### ACTION ITEM
The entries below should be quoted exactly, with no pictures carried over.
:: SUPPLIED INFORMATION ::
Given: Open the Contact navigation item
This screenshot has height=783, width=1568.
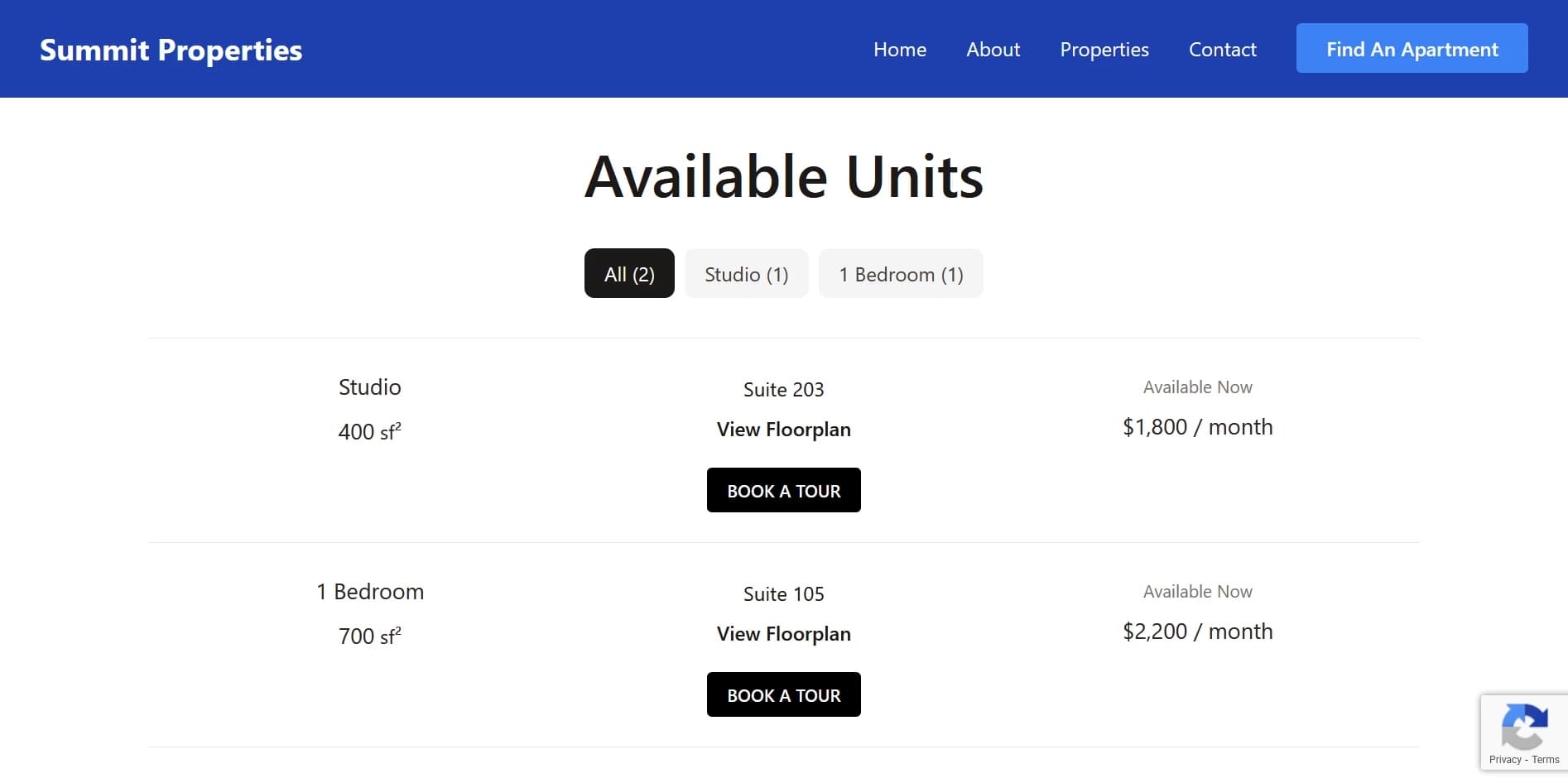Looking at the screenshot, I should pyautogui.click(x=1222, y=49).
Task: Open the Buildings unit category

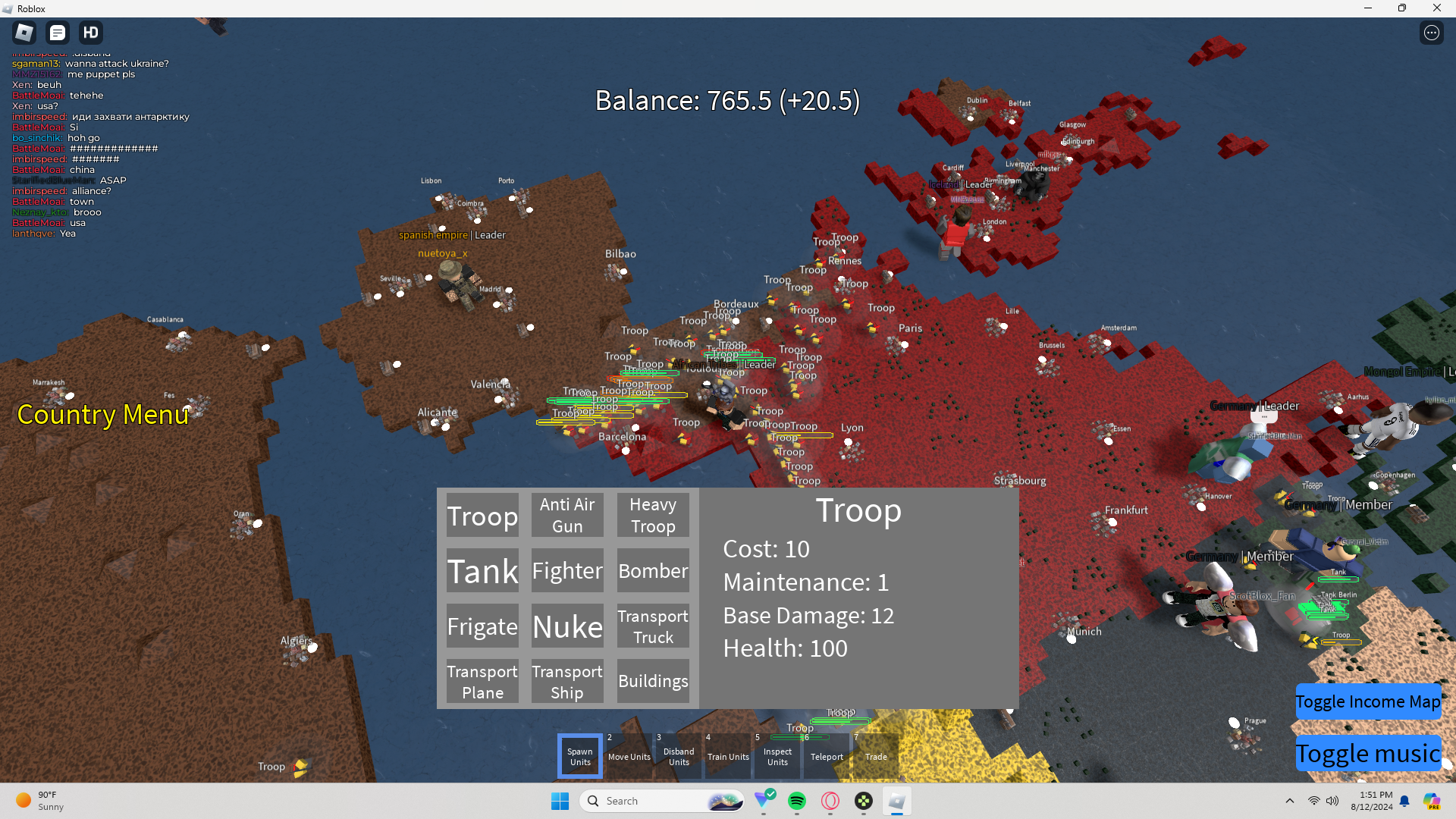Action: 653,681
:::
### EXERCISE OUTPUT
Given: Open the Contact navigation item
This screenshot has height=783, width=1568.
Looking at the screenshot, I should pyautogui.click(x=1222, y=49).
Task: Open the Buildings unit category

Action: 653,681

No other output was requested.